Sirine wears her hair tied back but still it hangs in damp tendrils all over, in the corner of her mouth, in her eyes. She works and listens to the bells ringing over the door, the door banging, conversations surging into argument and back again. There is always so much noise; there are birds arguing in the tree outside the kitchen window. Life is an argument! Um-Nadia says. When Sirine laughs and asks, what are they fighting about? Um-Nadia says, what else? The world.
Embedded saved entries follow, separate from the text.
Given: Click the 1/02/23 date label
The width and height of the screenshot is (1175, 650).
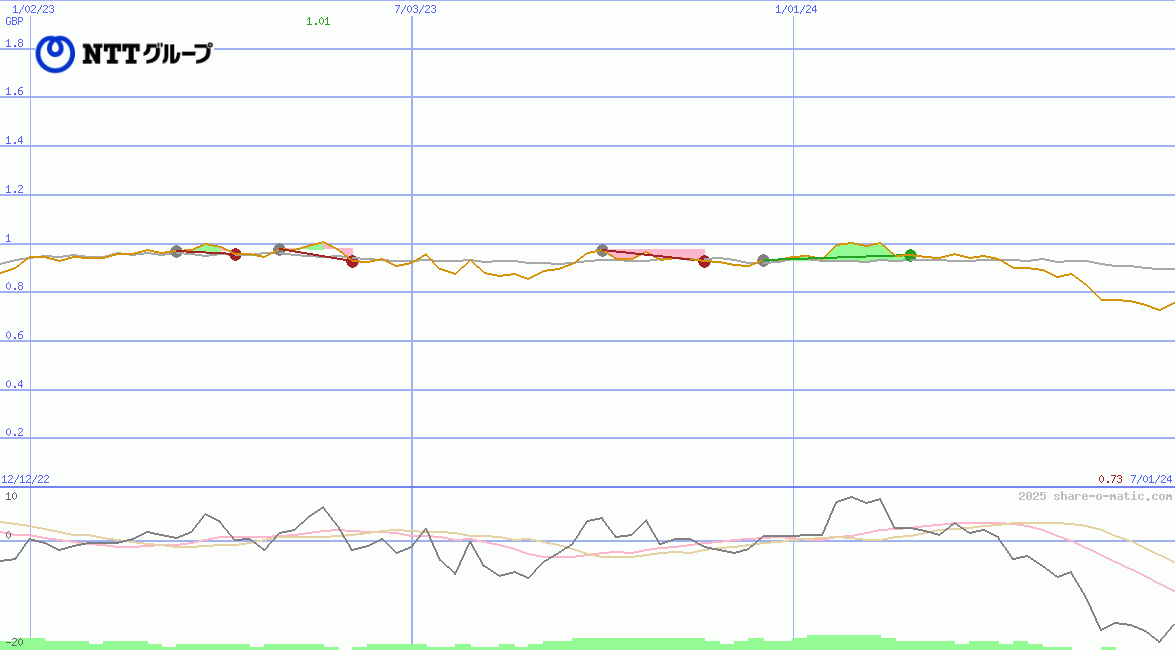Looking at the screenshot, I should (33, 9).
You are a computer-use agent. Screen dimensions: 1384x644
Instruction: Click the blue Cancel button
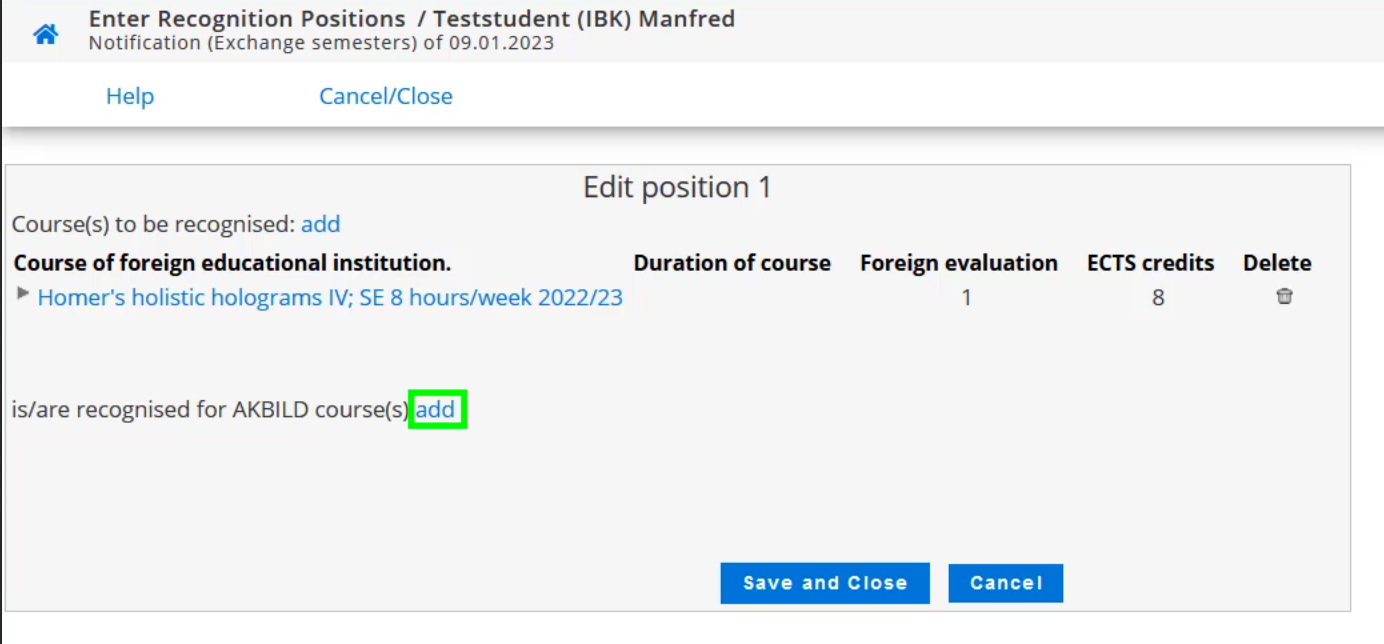(1005, 583)
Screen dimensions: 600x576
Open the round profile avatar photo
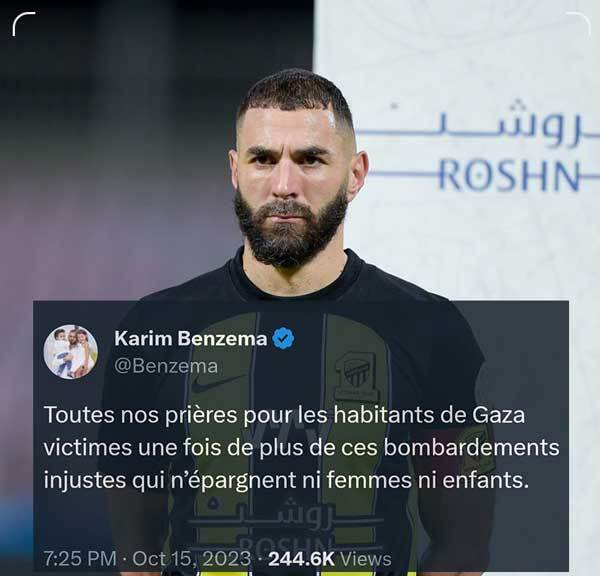(71, 352)
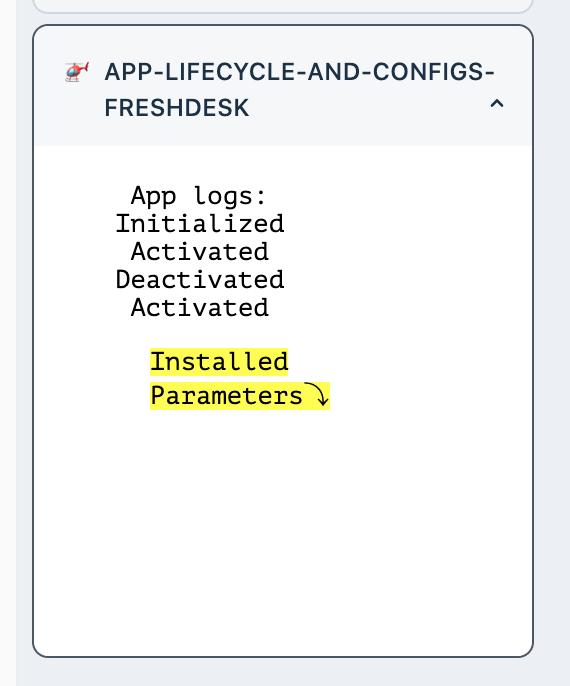The width and height of the screenshot is (570, 686).
Task: Click the partially visible card above
Action: [x=283, y=6]
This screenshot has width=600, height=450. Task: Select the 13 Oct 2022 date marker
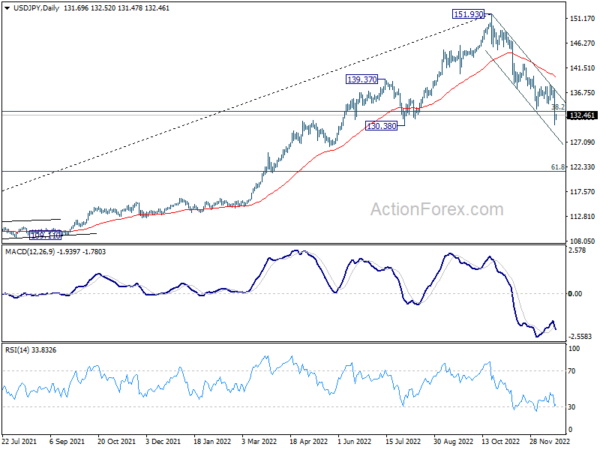[x=498, y=439]
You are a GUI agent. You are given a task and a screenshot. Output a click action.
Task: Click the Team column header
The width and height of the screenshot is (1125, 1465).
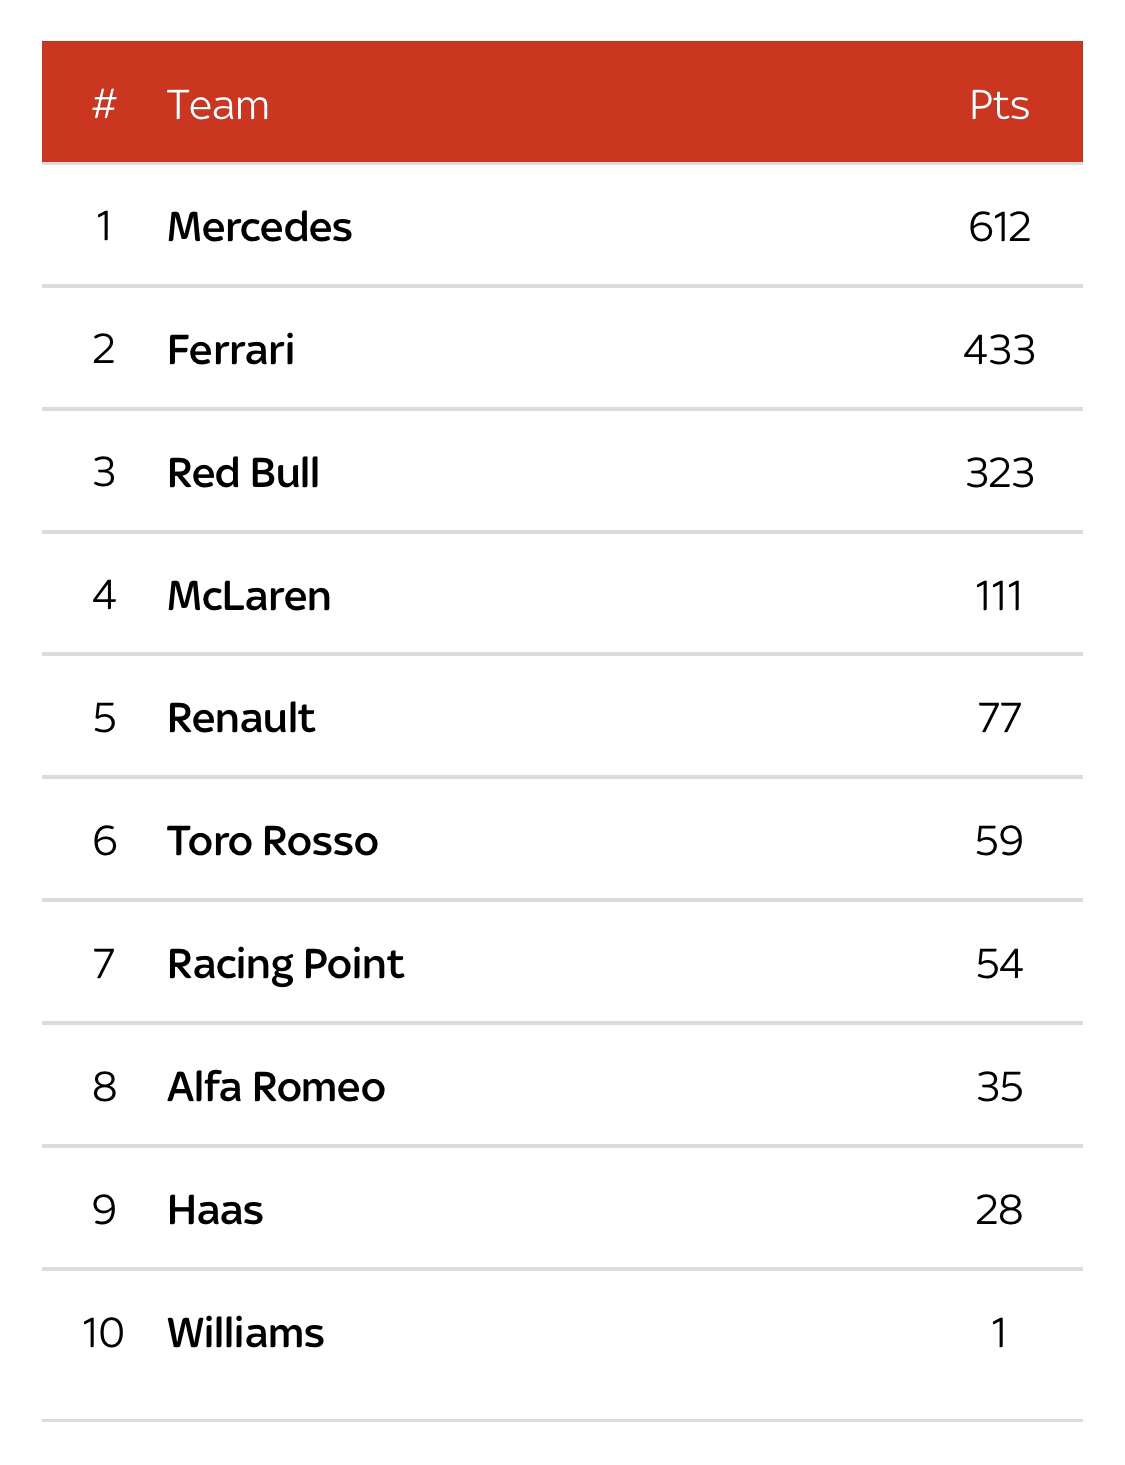coord(218,105)
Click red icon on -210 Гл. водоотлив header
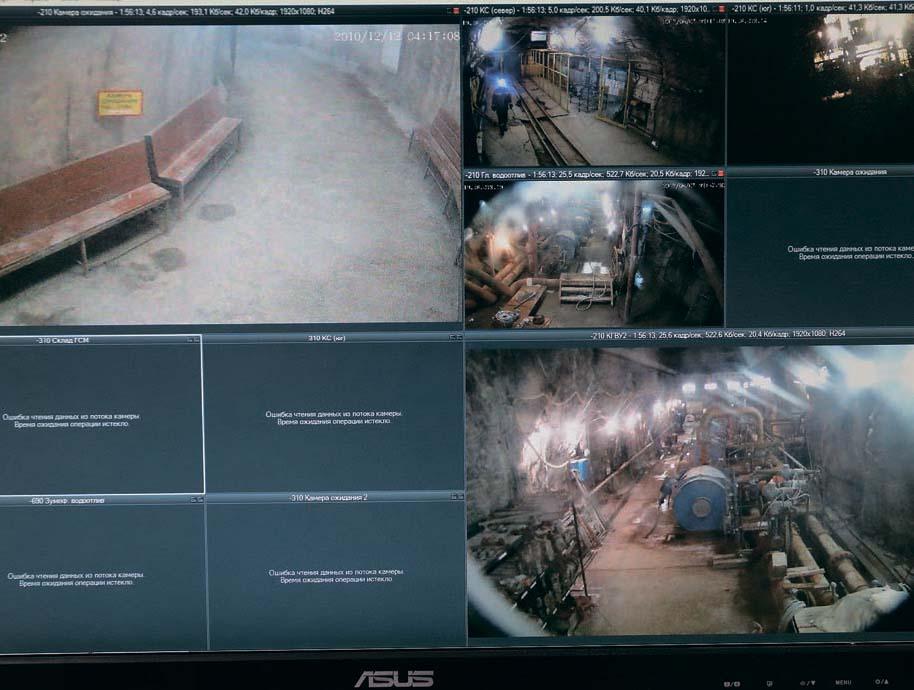Image resolution: width=914 pixels, height=690 pixels. coord(720,173)
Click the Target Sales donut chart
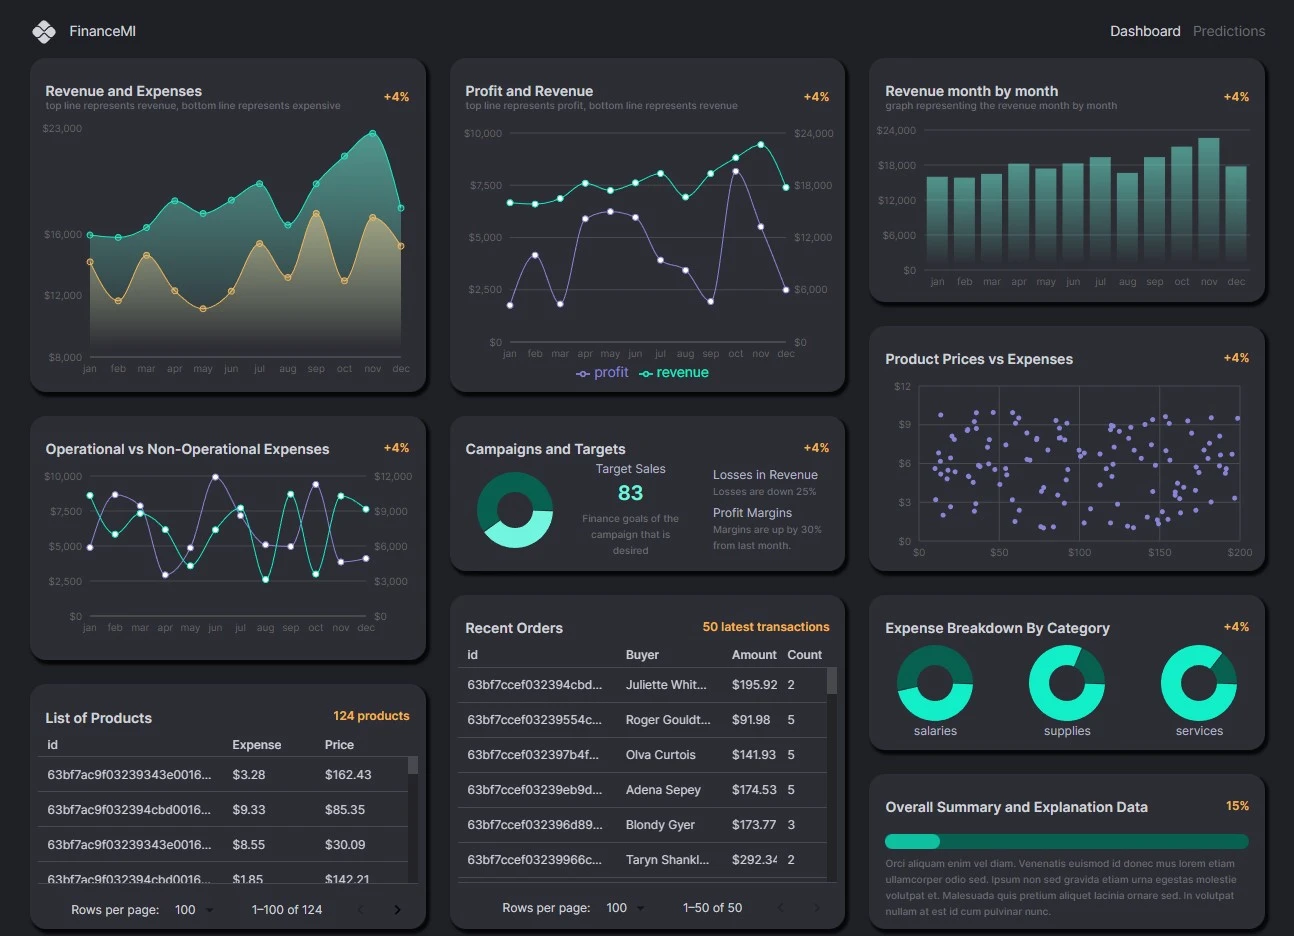The height and width of the screenshot is (936, 1294). 515,509
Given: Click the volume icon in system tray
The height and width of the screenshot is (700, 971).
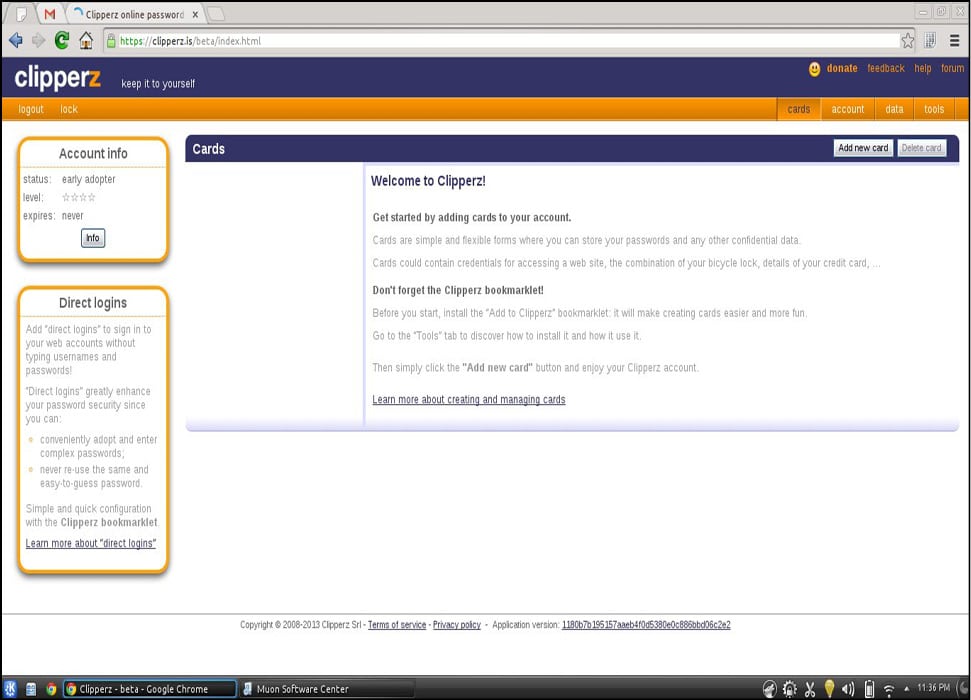Looking at the screenshot, I should tap(848, 689).
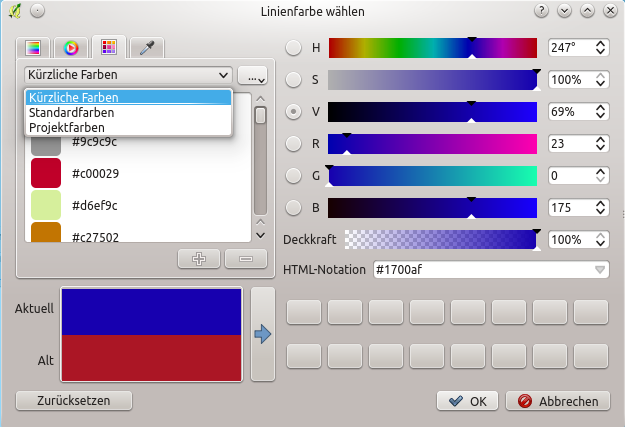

Sirine looks up, past the hood of the heat lamp, watching customers fill the tables. More students, stripling-thin, faces narrowed with exhaustion, loneliness, and talking. She is frying onions and working on two dishes at once, chopping eggplant and stirring the leben-a delicate mellow yogurt sauce that needs constant stirring or it will break-and she watches the argument at the latest table. Four of them, including Hanif Al Eyad, have just come in. Rectangles of light pass over them from the windows in the door as it opens and closes. There are voices blurring and unblurring, complicated gestures, winding hands and arms. It sounds like the same sort of argument the students are always having-about America, the Middle East, and who is wronging whom-this time it's in Arabic, sometimes it's in English, usually it's a little of both.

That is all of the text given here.